シルビア嬢も、私もせっかくなので残りの時間パーティーに参加してきます、と言って出ていく。
「ハル?」
「ごめん、姉さん。ちょっと僕行ってくる。」
「うん!あ、ハル!」
「え?」
「ユリウスは、顔には出さなかったけどお兄ちゃんって呼ばれるのがすごく嬉しいかったのよ。」
そう言われて、僕は相好を崩して兄さんたちの後を追った。
「ユリウス殿下!ライナス様!」
回廊を抜けていく二人の背に声をかけて、駆け寄る。
「どうしたの、ハル。」
「あの……!色々、ありがとうございました!」
頭を下げると、しばらくして、殿下がふ、と小さく笑う声が聞こえた。
「当たり前でしょう、僕は君のお兄ちゃんなんだから。本当、手のかかる弟だ。

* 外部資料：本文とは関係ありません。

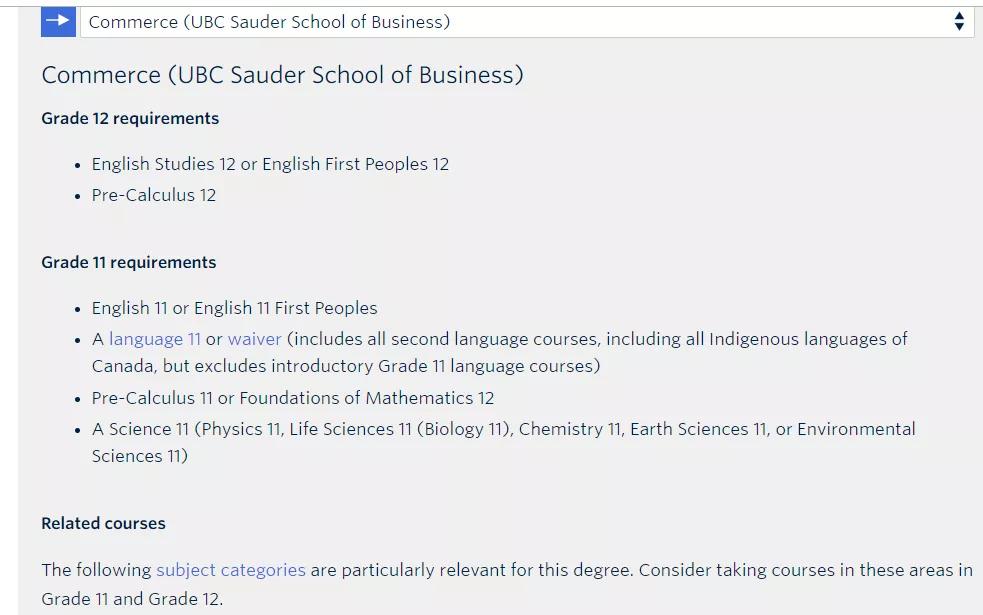This screenshot has height=615, width=983.
Task: Click the Commerce (UBC Sauder School of Business) heading
Action: pos(281,74)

」
顔を上げると、殿下、いや、ユーリ兄さんに頭をぐしゃりと撫でられた。
「ほら、エレナが待っているよ。」
ゆったりとしたその低くて優しい声に、涙が浮かんで鼻の奥がつんとした。
ユーリ兄ちゃんたちの後を追って回っていた日々を思い出す。
口数は多くないけど、いつだって僕のことをユーリ兄ちゃんは気にかけてくれていた。
初めての日、靴擦れして足が痛むのを気づいてくれたように、苦手なものや、熱が出たりケガをしたりしたとき、落ち込んでいるとき、まっさきに気づいてくれるのは、いつだってユーリ兄ちゃんだった。
「……ありがとう、ユーリ兄さん、ライ兄さん。」
本心から、そう笑顔で言うと、ユーリ兄さんは眩しい……、と言ってよろめいた。